### Exercise
Each entry, in full: reproduce it exactly.

### Material to process
--

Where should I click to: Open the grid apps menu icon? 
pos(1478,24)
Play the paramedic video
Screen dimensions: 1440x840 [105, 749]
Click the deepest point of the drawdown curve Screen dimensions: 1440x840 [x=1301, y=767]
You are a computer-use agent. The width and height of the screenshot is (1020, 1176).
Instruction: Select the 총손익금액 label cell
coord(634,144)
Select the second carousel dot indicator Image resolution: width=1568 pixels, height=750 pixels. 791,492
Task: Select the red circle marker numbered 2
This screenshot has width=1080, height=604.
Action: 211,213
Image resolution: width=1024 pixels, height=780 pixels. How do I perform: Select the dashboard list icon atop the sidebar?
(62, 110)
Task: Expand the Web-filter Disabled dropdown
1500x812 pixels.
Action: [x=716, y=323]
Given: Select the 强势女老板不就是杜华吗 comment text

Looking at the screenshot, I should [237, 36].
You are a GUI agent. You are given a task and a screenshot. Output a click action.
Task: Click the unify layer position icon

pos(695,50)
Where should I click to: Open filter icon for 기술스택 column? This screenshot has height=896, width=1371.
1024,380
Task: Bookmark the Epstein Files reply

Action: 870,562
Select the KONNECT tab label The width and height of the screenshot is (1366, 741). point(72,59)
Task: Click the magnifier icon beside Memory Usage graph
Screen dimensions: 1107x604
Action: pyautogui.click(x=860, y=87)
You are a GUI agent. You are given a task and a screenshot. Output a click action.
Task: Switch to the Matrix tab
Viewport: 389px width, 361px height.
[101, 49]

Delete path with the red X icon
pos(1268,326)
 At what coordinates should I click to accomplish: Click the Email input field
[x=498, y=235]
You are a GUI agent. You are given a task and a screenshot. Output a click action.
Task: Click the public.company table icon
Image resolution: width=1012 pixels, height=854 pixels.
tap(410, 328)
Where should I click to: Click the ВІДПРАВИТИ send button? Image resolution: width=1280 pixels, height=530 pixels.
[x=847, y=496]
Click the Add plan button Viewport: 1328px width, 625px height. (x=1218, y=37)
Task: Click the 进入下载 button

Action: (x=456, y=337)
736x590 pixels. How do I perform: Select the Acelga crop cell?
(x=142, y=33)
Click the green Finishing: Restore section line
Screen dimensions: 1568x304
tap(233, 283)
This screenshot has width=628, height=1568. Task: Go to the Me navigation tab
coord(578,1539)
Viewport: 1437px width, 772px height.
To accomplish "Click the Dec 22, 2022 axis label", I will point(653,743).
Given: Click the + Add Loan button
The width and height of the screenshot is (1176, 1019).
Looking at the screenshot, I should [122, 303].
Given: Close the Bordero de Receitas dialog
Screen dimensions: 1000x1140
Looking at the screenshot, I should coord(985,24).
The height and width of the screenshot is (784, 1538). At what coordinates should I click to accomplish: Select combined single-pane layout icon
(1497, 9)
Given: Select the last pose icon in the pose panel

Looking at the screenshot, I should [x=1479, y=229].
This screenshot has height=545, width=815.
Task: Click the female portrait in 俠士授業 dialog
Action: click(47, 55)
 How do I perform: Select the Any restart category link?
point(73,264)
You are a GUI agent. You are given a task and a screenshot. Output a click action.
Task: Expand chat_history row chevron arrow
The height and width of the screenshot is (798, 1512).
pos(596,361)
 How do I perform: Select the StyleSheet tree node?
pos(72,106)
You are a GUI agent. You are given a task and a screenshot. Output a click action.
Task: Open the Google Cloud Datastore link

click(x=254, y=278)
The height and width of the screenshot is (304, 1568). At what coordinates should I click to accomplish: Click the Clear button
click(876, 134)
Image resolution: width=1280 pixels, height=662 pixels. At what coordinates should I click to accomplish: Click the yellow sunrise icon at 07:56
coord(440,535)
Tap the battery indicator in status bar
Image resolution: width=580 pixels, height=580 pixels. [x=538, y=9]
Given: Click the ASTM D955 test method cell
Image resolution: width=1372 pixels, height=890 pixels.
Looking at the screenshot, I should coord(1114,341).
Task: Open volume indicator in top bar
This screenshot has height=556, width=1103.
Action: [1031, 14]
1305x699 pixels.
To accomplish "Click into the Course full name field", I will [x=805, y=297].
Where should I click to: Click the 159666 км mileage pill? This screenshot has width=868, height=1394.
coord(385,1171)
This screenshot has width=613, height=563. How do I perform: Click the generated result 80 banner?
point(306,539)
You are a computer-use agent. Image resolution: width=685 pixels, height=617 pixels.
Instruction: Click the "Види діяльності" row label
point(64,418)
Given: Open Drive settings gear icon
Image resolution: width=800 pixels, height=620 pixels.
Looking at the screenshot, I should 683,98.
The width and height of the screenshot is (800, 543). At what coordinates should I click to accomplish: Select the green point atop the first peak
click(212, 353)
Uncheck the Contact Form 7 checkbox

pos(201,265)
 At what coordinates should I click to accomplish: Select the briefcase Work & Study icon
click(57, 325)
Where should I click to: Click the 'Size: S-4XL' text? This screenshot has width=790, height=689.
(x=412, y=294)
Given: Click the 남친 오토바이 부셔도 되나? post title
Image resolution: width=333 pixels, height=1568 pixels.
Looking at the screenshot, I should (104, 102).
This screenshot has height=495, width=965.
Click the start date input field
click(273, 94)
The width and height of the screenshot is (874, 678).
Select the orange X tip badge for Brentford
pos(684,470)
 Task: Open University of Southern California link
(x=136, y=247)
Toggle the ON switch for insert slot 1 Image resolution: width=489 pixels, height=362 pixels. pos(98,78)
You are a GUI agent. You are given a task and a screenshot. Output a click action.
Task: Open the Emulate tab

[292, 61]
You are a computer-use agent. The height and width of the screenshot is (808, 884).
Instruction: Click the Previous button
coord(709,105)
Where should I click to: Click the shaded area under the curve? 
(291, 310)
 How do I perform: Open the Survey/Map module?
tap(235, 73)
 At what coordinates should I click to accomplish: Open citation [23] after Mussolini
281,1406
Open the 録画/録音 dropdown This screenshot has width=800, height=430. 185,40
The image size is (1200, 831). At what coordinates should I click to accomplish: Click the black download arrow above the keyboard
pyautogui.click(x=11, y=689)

--

### Task result
Where should I click to: Open the grid apps menu icon? 
pos(1478,24)
Play the paramedic video
Screen dimensions: 1440x840 [105, 749]
Click the deepest point of the drawdown curve Screen dimensions: 1440x840 [x=1301, y=767]
You are a computer-use agent. The width and height of the screenshot is (1020, 1176).
Instruction: Select the 총손익금액 label cell
coord(634,144)
Select the second carousel dot indicator Image resolution: width=1568 pixels, height=750 pixels. 791,492
Task: Select the red circle marker numbered 2
This screenshot has width=1080, height=604.
Action: 211,213
Image resolution: width=1024 pixels, height=780 pixels. How do I perform: Select the dashboard list icon atop the sidebar?
(62, 110)
Task: Expand the Web-filter Disabled dropdown
1500x812 pixels.
Action: [x=716, y=323]
Given: Select the 强势女老板不就是杜华吗 comment text

Looking at the screenshot, I should [237, 36].
You are a GUI agent. You are given a task and a screenshot. Output a click action.
Task: Click the unify layer position icon

pos(695,50)
Where should I click to: Open filter icon for 기술스택 column? This screenshot has height=896, width=1371.
1024,380
Task: Bookmark the Epstein Files reply

Action: 870,562
Select the KONNECT tab label The width and height of the screenshot is (1366, 741). point(72,59)
Task: Click the magnifier icon beside Memory Usage graph
Screen dimensions: 1107x604
Action: pyautogui.click(x=860, y=87)
You are a GUI agent. You are given a task and a screenshot. Output a click action.
Task: Switch to the Matrix tab
Viewport: 389px width, 361px height.
[101, 49]

Delete path with the red X icon
pos(1268,326)
 At what coordinates should I click to accomplish: Click the Email input field
[x=498, y=235]
You are a GUI agent. You are given a task and a screenshot. Output a click action.
Task: Click the public.company table icon
Image resolution: width=1012 pixels, height=854 pixels.
tap(410, 328)
Where should I click to: Click the ВІДПРАВИТИ send button? Image resolution: width=1280 pixels, height=530 pixels.
[x=847, y=496]
Click the Add plan button Viewport: 1328px width, 625px height. (x=1218, y=37)
Task: Click the 进入下载 button

Action: (x=456, y=337)
736x590 pixels. How do I perform: Select the Acelga crop cell?
(x=142, y=33)
Click the green Finishing: Restore section line
Screen dimensions: 1568x304
tap(233, 283)
This screenshot has width=628, height=1568. Task: Go to the Me navigation tab
coord(578,1539)
Viewport: 1437px width, 772px height.
To accomplish "Click the Dec 22, 2022 axis label", I will point(653,743).
Given: Click the + Add Loan button
The width and height of the screenshot is (1176, 1019).
Looking at the screenshot, I should [122, 303].
Given: Close the Bordero de Receitas dialog
Screen dimensions: 1000x1140
Looking at the screenshot, I should coord(985,24).
The height and width of the screenshot is (784, 1538). At what coordinates should I click to accomplish: Select combined single-pane layout icon
(1497, 9)
Given: Select the last pose icon in the pose panel

Looking at the screenshot, I should [x=1479, y=229].
This screenshot has height=545, width=815.
Task: Click the female portrait in 俠士授業 dialog
Action: click(47, 55)
 How do I perform: Select the Any restart category link?
point(73,264)
You are a GUI agent. You are given a task and a screenshot. Output a click action.
Task: Expand chat_history row chevron arrow
The height and width of the screenshot is (798, 1512).
pos(596,361)
 How do I perform: Select the StyleSheet tree node?
pos(72,106)
You are a GUI agent. You are given a task and a screenshot. Output a click action.
Task: Open the Google Cloud Datastore link

click(x=254, y=278)
The height and width of the screenshot is (304, 1568). At what coordinates should I click to accomplish: Click the Clear button
click(876, 134)
Image resolution: width=1280 pixels, height=662 pixels. At what coordinates should I click to accomplish: Click the yellow sunrise icon at 07:56
coord(440,535)
Tap the battery indicator in status bar
Image resolution: width=580 pixels, height=580 pixels. [x=538, y=9]
Given: Click the ASTM D955 test method cell
Image resolution: width=1372 pixels, height=890 pixels.
Looking at the screenshot, I should coord(1114,341).
Task: Open volume indicator in top bar
This screenshot has height=556, width=1103.
Action: [1031, 14]
1305x699 pixels.
To accomplish "Click into the Course full name field", I will [x=805, y=297].
Where should I click to: Click the 159666 км mileage pill? This screenshot has width=868, height=1394.
coord(385,1171)
This screenshot has width=613, height=563. How do I perform: Click the generated result 80 banner?
point(306,539)
You are a computer-use agent. Image resolution: width=685 pixels, height=617 pixels.
Instruction: Click the "Види діяльності" row label
point(64,418)
Given: Open Drive settings gear icon
Image resolution: width=800 pixels, height=620 pixels.
Looking at the screenshot, I should 683,98.
The width and height of the screenshot is (800, 543). At what coordinates should I click to accomplish: Select the green point atop the first peak
click(212, 353)
Uncheck the Contact Form 7 checkbox

pos(201,265)
 At what coordinates should I click to accomplish: Select the briefcase Work & Study icon
click(57, 325)
Where should I click to: Click the 'Size: S-4XL' text? This screenshot has width=790, height=689.
(x=412, y=294)
Given: Click the 남친 오토바이 부셔도 되나? post title
Image resolution: width=333 pixels, height=1568 pixels.
Looking at the screenshot, I should (104, 102).
This screenshot has height=495, width=965.
Click the start date input field
click(273, 94)
The width and height of the screenshot is (874, 678).
Select the orange X tip badge for Brentford
pos(684,470)
 Task: Open University of Southern California link
(x=136, y=247)
Toggle the ON switch for insert slot 1 Image resolution: width=489 pixels, height=362 pixels. pos(98,78)
You are a GUI agent. You are given a task and a screenshot. Output a click action.
Task: Open the Emulate tab

[292, 61]
You are a computer-use agent. The height and width of the screenshot is (808, 884).
Instruction: Click the Previous button
coord(709,105)
Where should I click to: Click the shaded area under the curve? 
(291, 310)
 How do I perform: Open the Survey/Map module?
tap(235, 73)
 At what coordinates should I click to accomplish: Open citation [23] after Mussolini
281,1406
Open the 録画/録音 dropdown This screenshot has width=800, height=430. 185,40
The image size is (1200, 831). At what coordinates should I click to accomplish: Click the black download arrow above the keyboard
pyautogui.click(x=11, y=689)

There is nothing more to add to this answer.